Au Royaume-Uni , la réforme du système de santé s'accompagne d'une réflexion sur la formation des professionnels de santé publique : les conditions d'obtention du diplôme de médecin en santé publique ont été modifiées en juin 2002 ; le futur médecin doit suivre une formation de deux ans en médecine générale, quatre ans de spécialisation (dont un an de formation de higher specialist , trois mois de formation en surveillance épidémiologique et santé-environnement dans un service du NHS et un an supplémentaire dans un service du NHS).

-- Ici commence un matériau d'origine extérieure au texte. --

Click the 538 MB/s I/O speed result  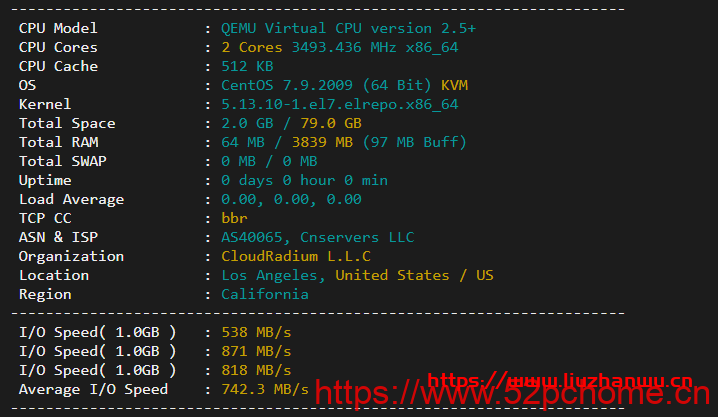(x=256, y=332)
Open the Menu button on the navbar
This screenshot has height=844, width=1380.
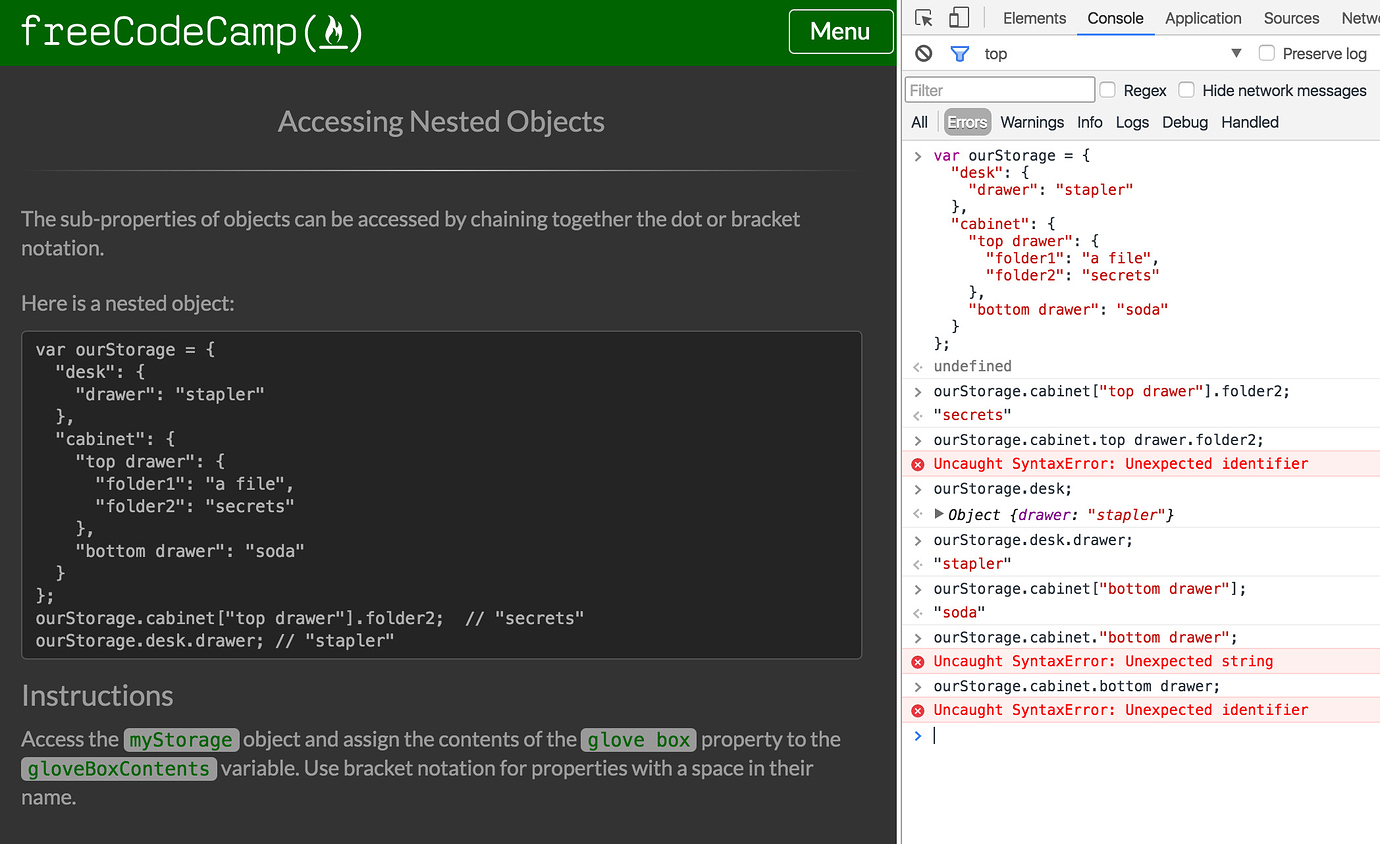click(841, 31)
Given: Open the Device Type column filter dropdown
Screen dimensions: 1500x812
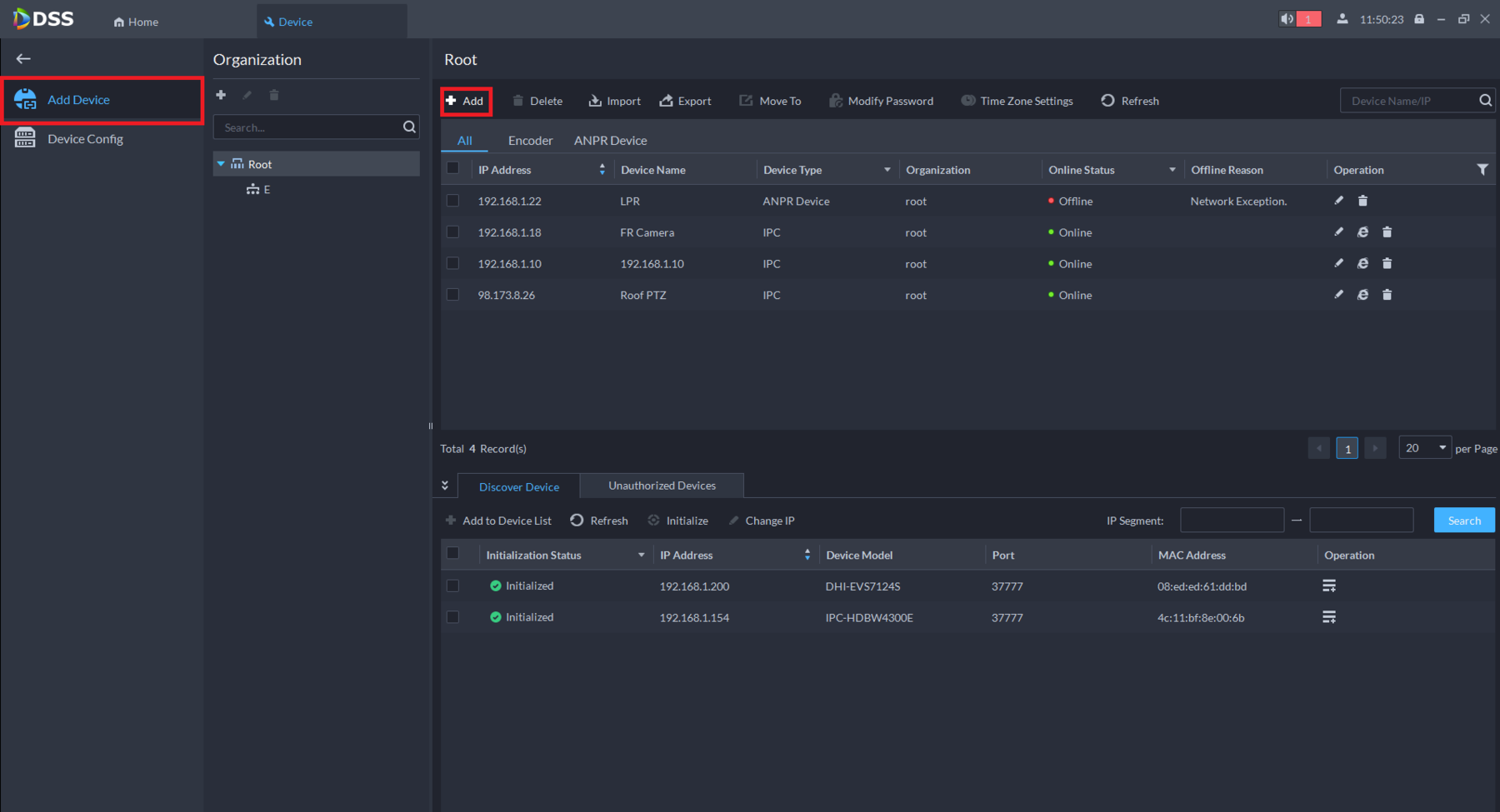Looking at the screenshot, I should pos(887,170).
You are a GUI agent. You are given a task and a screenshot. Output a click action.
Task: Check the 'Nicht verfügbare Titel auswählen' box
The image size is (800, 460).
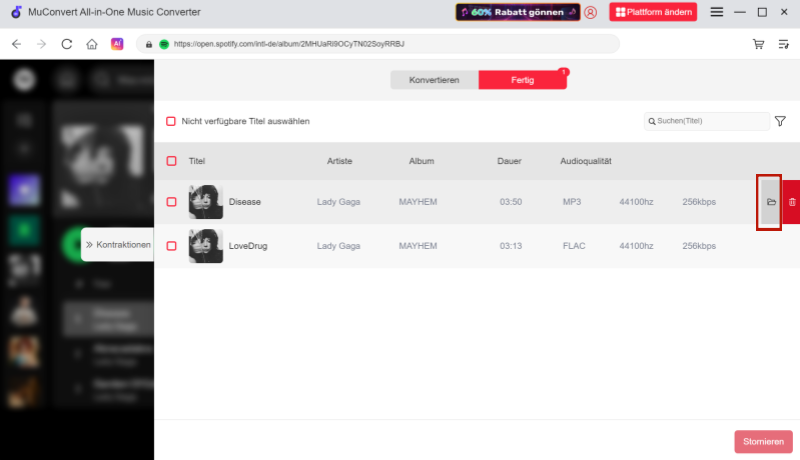171,121
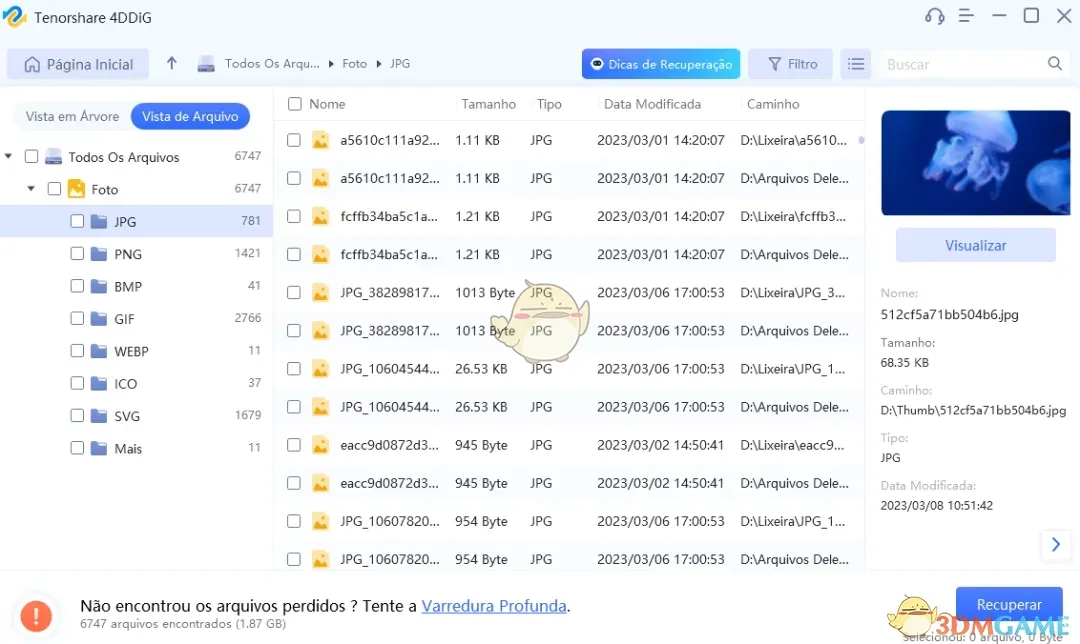Viewport: 1080px width, 644px height.
Task: Select the Todos Os Arquivos checkbox
Action: 31,156
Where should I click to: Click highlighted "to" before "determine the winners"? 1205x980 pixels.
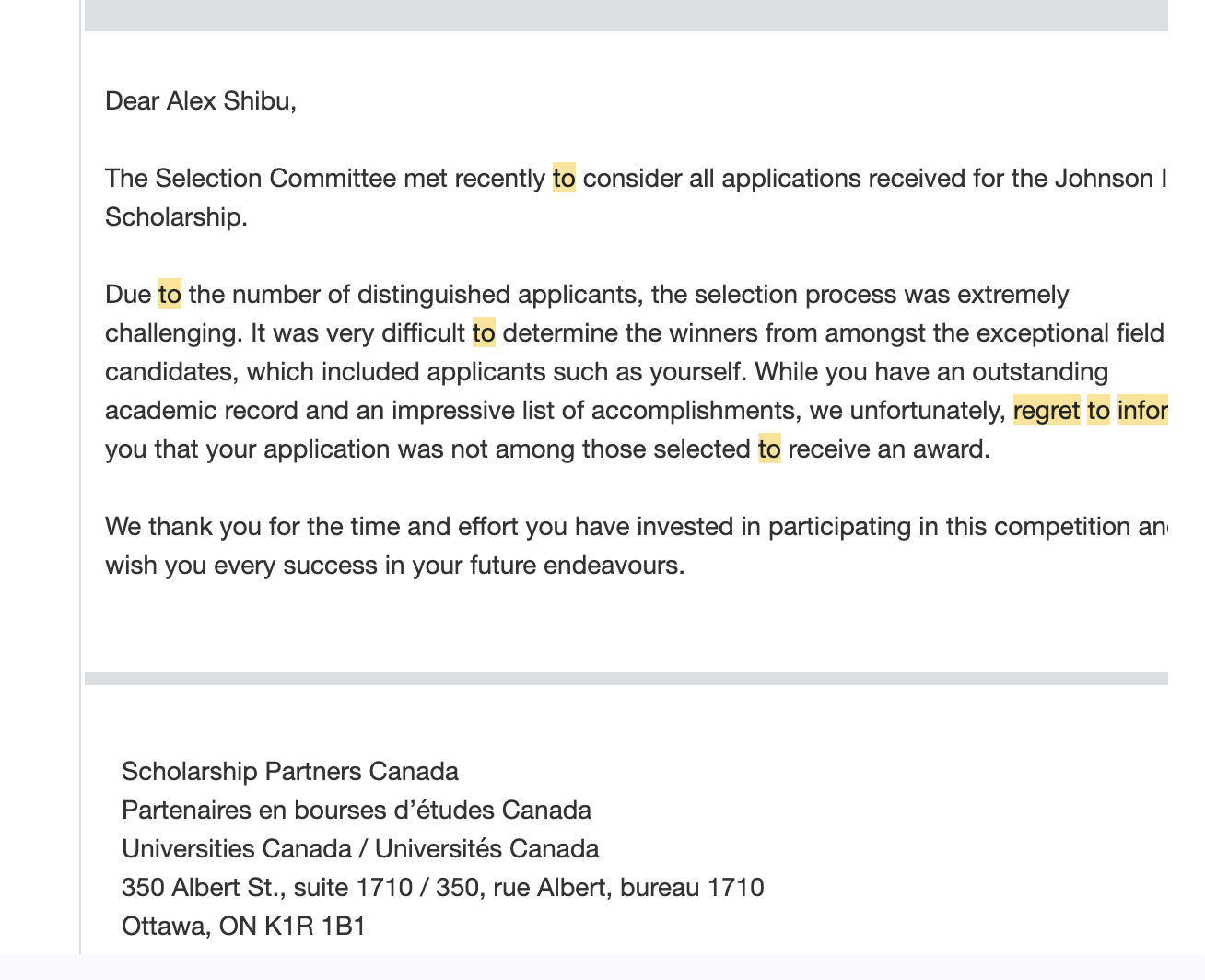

L'objectif des autorités britanniques est simultanément d'étendre la spécialisation de santé publique au-delà des médecins et de renforcer la professionnalisation . La carrière de santé publique va ainsi être ouverte aux non-médecins : le ministère de la santé travaille à la création de postes de directeurs de la santé publique dans les primary care trusts qui pourront être occupés par des spécialistes non-médecins. La création de l'agence, Health development agency , est destinée à renforcer la professionnalisation dans le champ de la santé publique (révision des programmes de formation, diffusion d'information...) et soutenir les différents acteurs, notamment dans le secteur de la santé scolaire.

Source : Inspection générale des Affaires sociales (IGAS) - Rapport annuel 2003.